How you look at life may depend on what magazine article you just read.

In Forbes, Buffalo is on the list of "America's Fastest-Dying Cities" [complete with pictures]. It's a point that's hard to argue with -- though Mayor Byron W. Brown certainly tries. But the way Forbes writer Joshua Zumbrun explains it, it seems almost rote: Buffalo has long been synonymous with city-in-decline. In the early 1900s, Buffalo was one of America's 10 largest cities, a burgeoning industrial center. It's been on decline ever since, despite a location that takes advantage of trade with Canada.
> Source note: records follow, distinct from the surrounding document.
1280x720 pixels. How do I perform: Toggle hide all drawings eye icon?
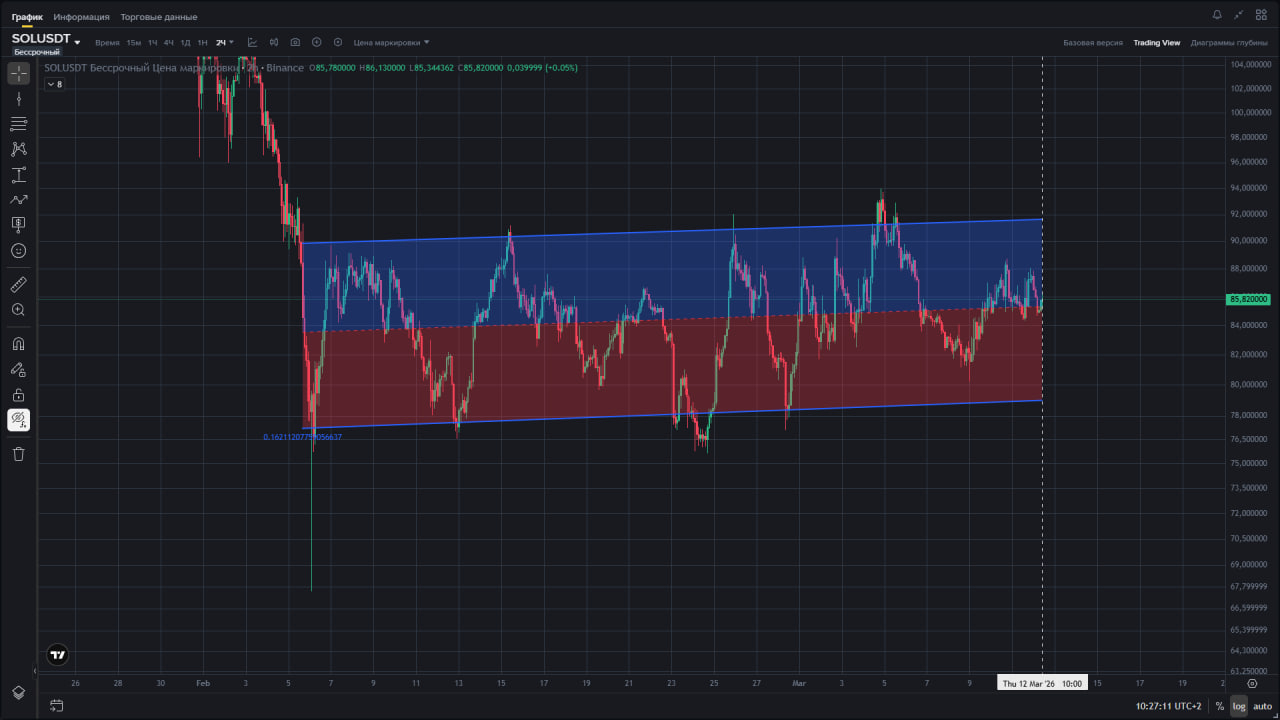tap(18, 420)
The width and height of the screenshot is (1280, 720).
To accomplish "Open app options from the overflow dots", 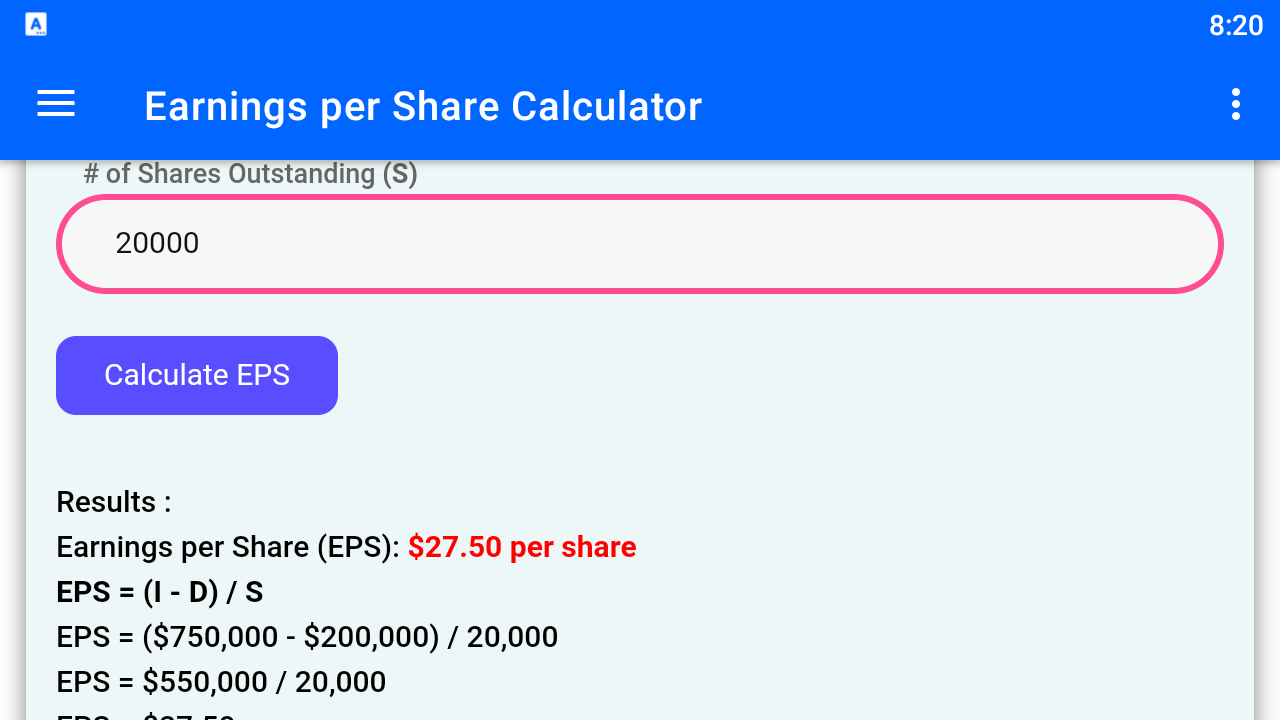I will tap(1235, 104).
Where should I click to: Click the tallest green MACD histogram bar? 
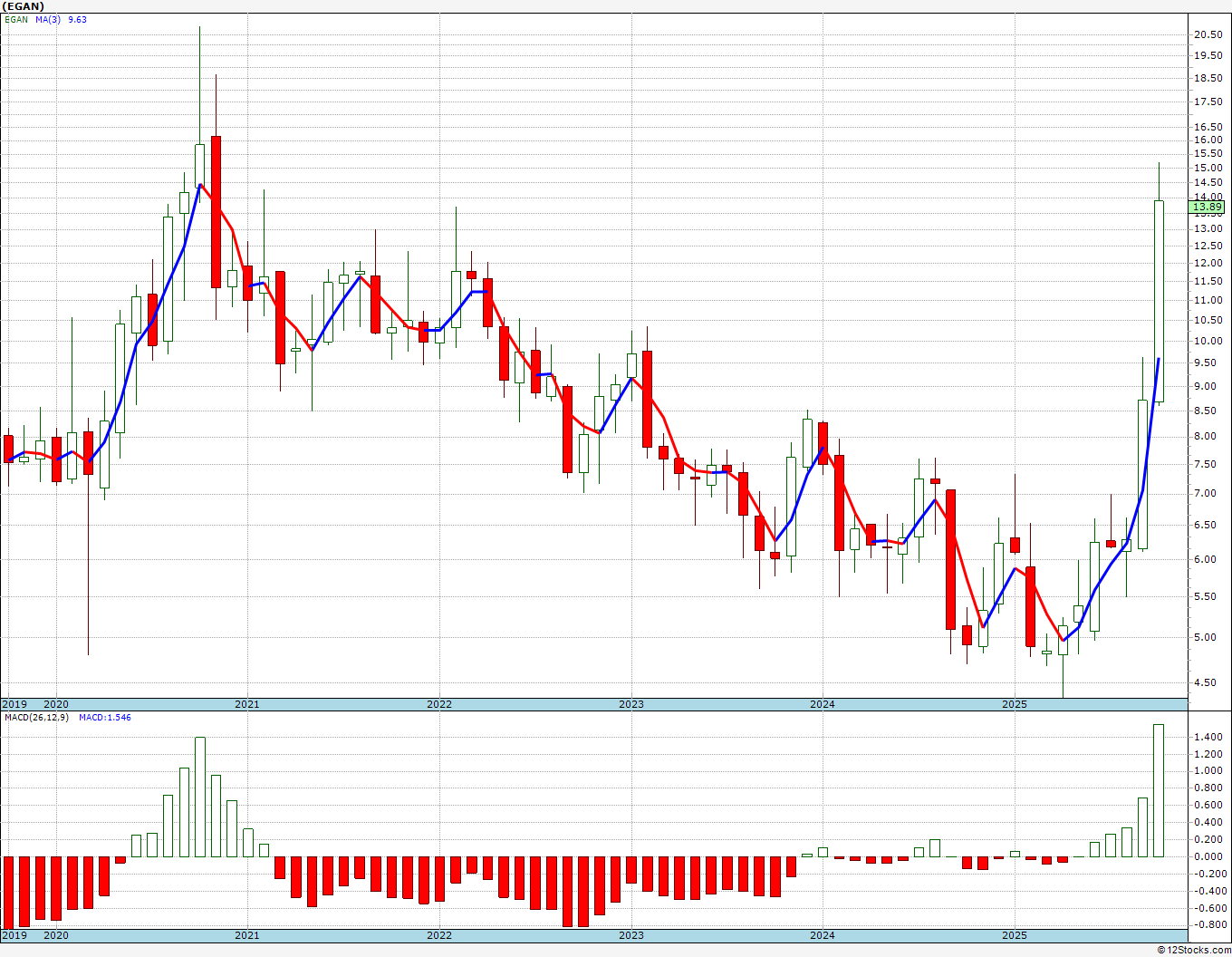point(1158,790)
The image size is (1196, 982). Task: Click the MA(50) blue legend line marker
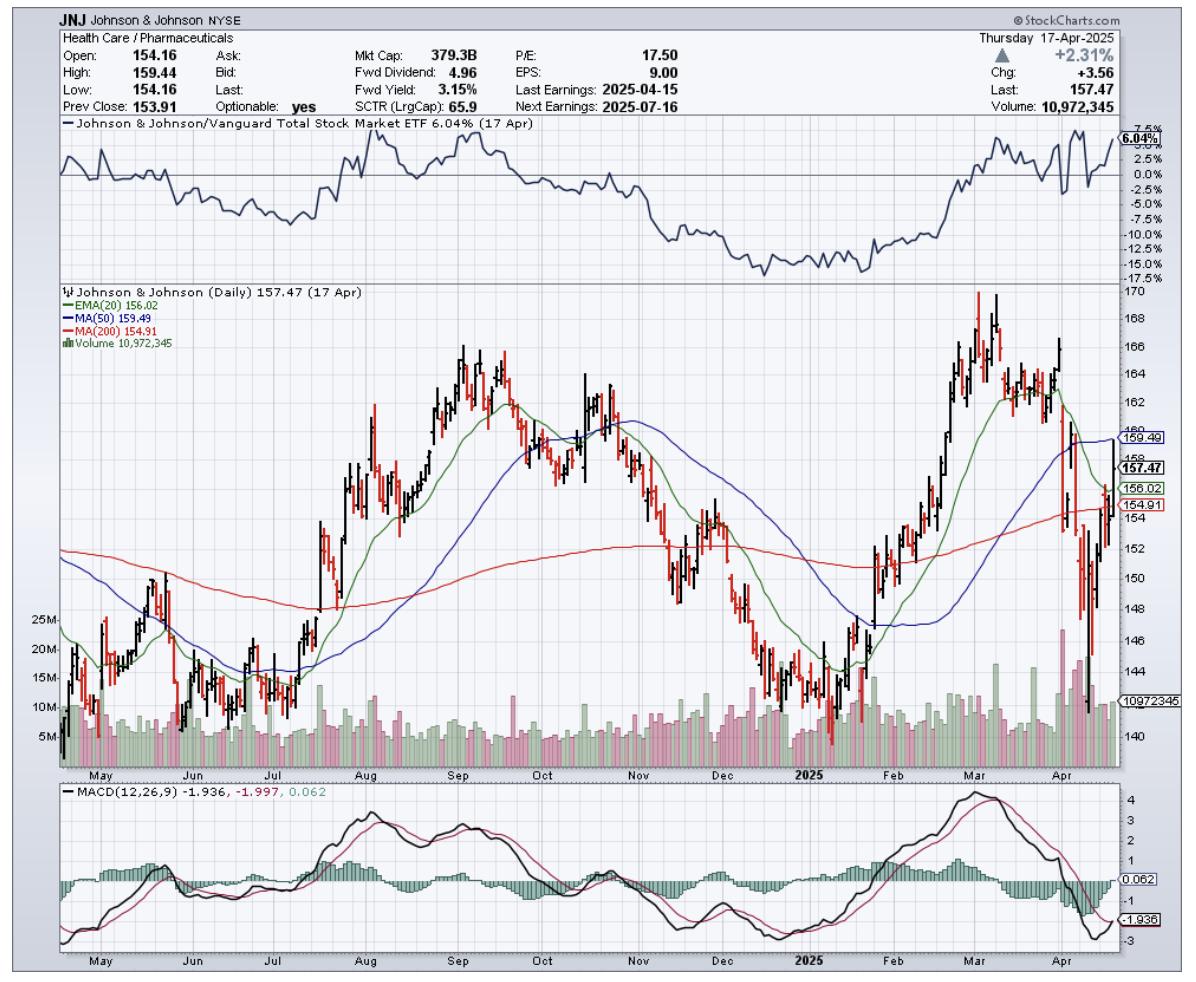coord(66,318)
In The New Republic, author Alan Ehrenhalt [right] allows himself to get downright optimistic about the trend of many North American cities to emulate the long-successful cities of Old Europe, with young, well-off, Ehren2energetic people -- including the crucial demographic of families with children -- returning to central cities:
We are not witnessing the abandonment of the suburbs or a movement of millions of people back to the city all at once. But we are living at a moment in which the massive outward migration of the affluent that characterized the second half of the twentieth century is coming to an end. For several decades now, cities in the United States have wished for a "24/7" downtown, a place where people live as well as work, and keep the streets busy, interesting, and safe at all times of day. ... Only when significant numbers of people lived downtown, planners believed, could central cities regain their historic role as magnets for culture and as a source of identity and pride for the metropolitan areas they served. Now that's starting to happen, fueled by the changing mores of the young and by gasoline prices fast approaching $5-per-gallon.

Buffalo, so far, is not on his list of success stories. But there are hints of downtown rebirth here. If the entire Buffalo-Niagara area is to have a chance at economic stability, the center must hold.